JI: Hi, good evening. Thank you.

HH: Earlier today, I read in Ha’aretz that three rockets came into Israel from the north. What is the reaction of the government to this? And do you think Hezbollah is joining the fray?

JI: Well, the initial information that we’ve received is basically that two…there were four rockets actually launched. Two hit in Nahariya, a northern town in Israel, and there were a few people injured. We immediately returned artillery fire back to the source of the rocket where it was launched. This in our initial estimation was fired by radical Palestinian elements in the south of Lebanon, but we, our assessment is that nothing really happens in South Lebanon without Hezbollah allowing it to happen. So from our point of view, we’re watching it very closely. In fact, we’ve been watching this area very closely over the last few weeks and months, and especially since this situation has developed in Gaza. So we’re still being very careful about what’s going on in the north.
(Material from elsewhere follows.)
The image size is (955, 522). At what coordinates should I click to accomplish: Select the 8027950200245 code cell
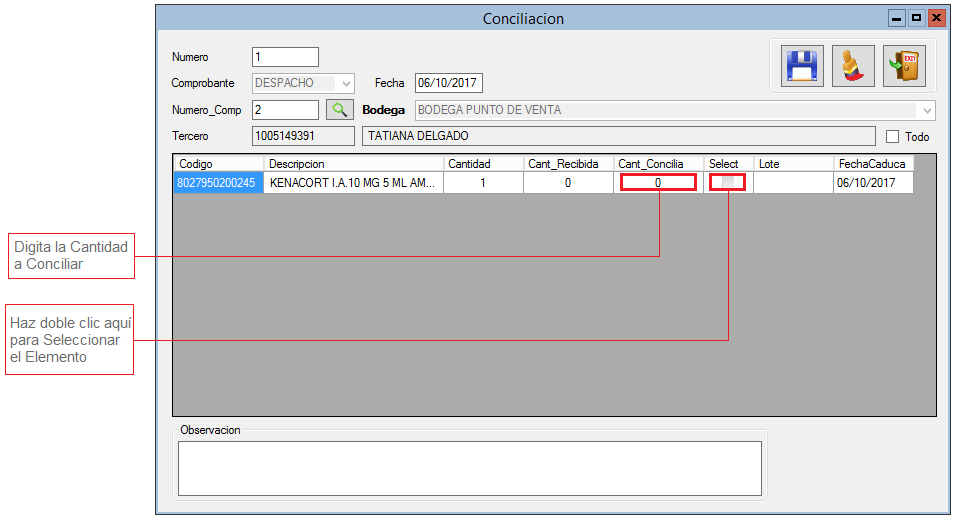pyautogui.click(x=218, y=183)
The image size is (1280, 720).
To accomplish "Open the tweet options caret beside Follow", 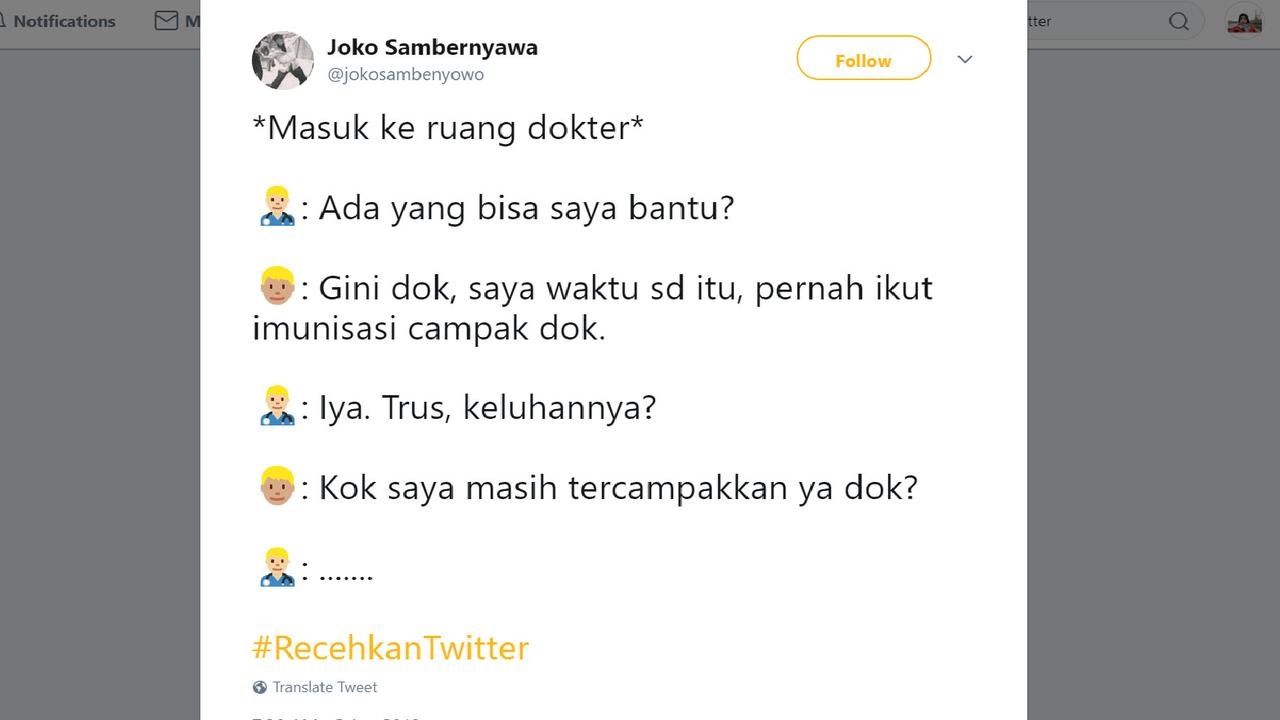I will 964,59.
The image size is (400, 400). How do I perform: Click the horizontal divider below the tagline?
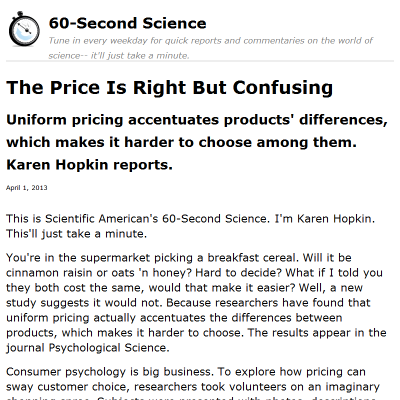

HH: How closely do you believe Iran is influencing Hamas actions in Gaza?

JI: Well look, first of all, Iran is clearly, has been financing, supplying weaponry…the rockets, the longer range rockets that Hamas has, the Grad rockets of 20 kilometers, and they improved Grad which gives the Hamas a reach of 40 kilometers into Israel, into the second biggest ports in Israel of Ashdod. These rockets have been supplied by Iran. Iran has financed Hamas, it has provided training, cutting edge training to Hamas operatives. So from that point of view, as in Lebanon, where Iran supports it through Hezbollah, as in Iraq where Iran has supported the insurgency and in Afghanistan, Iran is true to its colors and has supported Hamas as well.

HH: Have you been able to detect any attempt by Iran to resupply or provide strategic direction to Hamas since the initiative began 13 days ago in Gaza?
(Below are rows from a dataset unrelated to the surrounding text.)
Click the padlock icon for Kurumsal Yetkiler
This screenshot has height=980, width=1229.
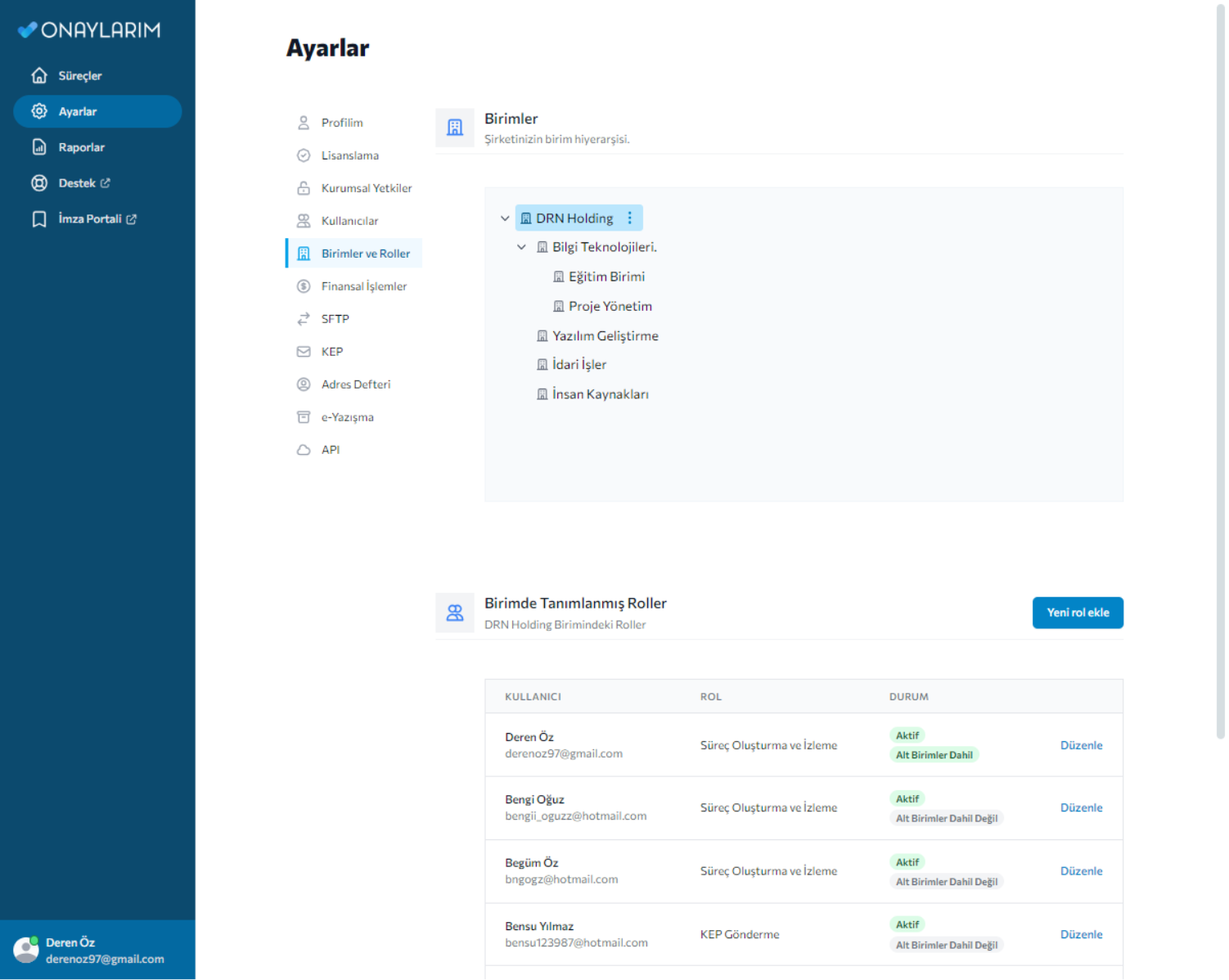pos(304,188)
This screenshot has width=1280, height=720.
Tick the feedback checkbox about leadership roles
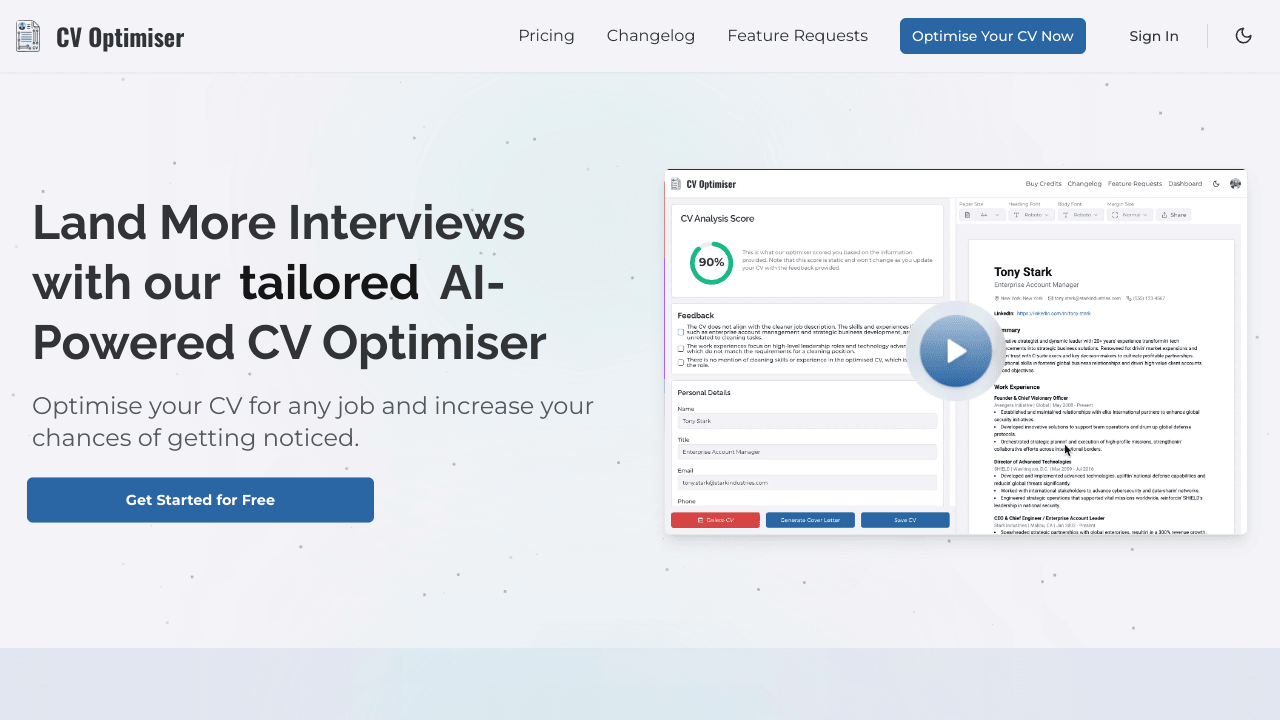[x=681, y=349]
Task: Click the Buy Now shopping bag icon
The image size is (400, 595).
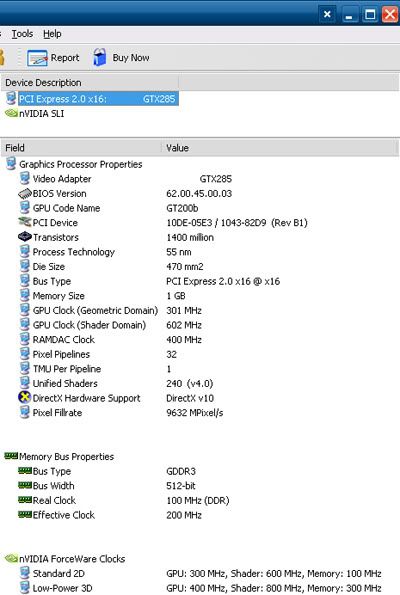Action: pos(99,58)
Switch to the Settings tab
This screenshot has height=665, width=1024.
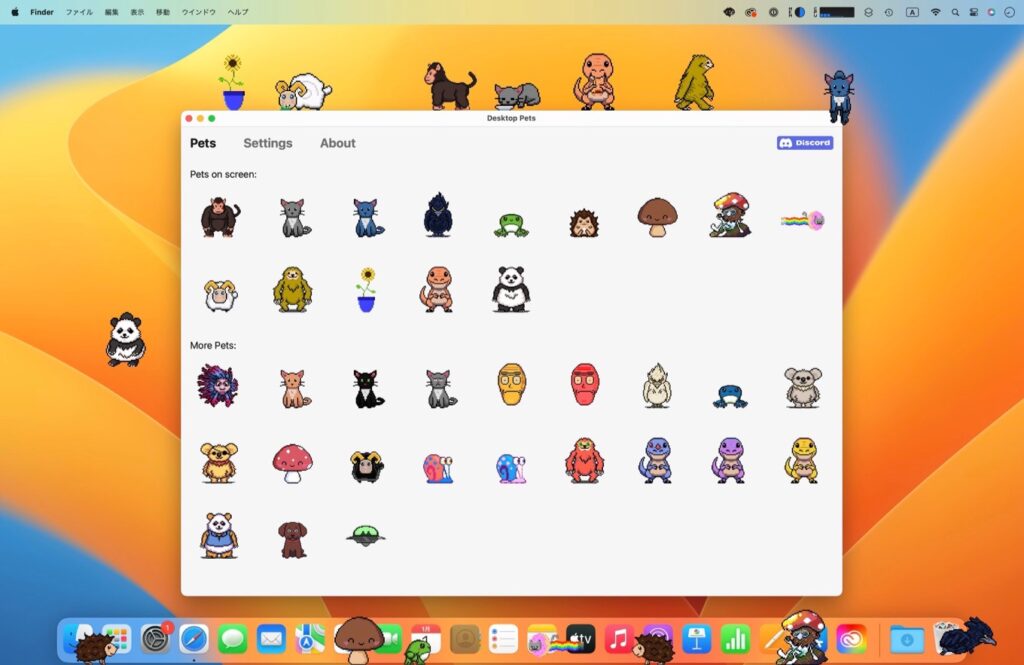(x=267, y=143)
JI: As yet, I would imagine, I would imagine that they would be making efforts in that regard. But I don’t know beyond that.

HH: How much damage has the IDF inflicted on Hamas in Gaza?

JI: Look, the first and most principal two objectives of this operation, and as you know, we resorted to this operation after a six month calming down period that didn’t have to end, and in which the rate of rockets had gone down. We initiated this operation with two principal objectives – to damage to the greatest extent possible the terrorist infrastructure of Hamas in a general sense, and in particular, number two, to target their capability of launching rockets and mortars against Israel. So that is the, those are the key elements of our objectives. And these are the things that we’ve pursued in the initial phase of the war, in the air phase of the war, and also in the ground phase of the war which is happening now.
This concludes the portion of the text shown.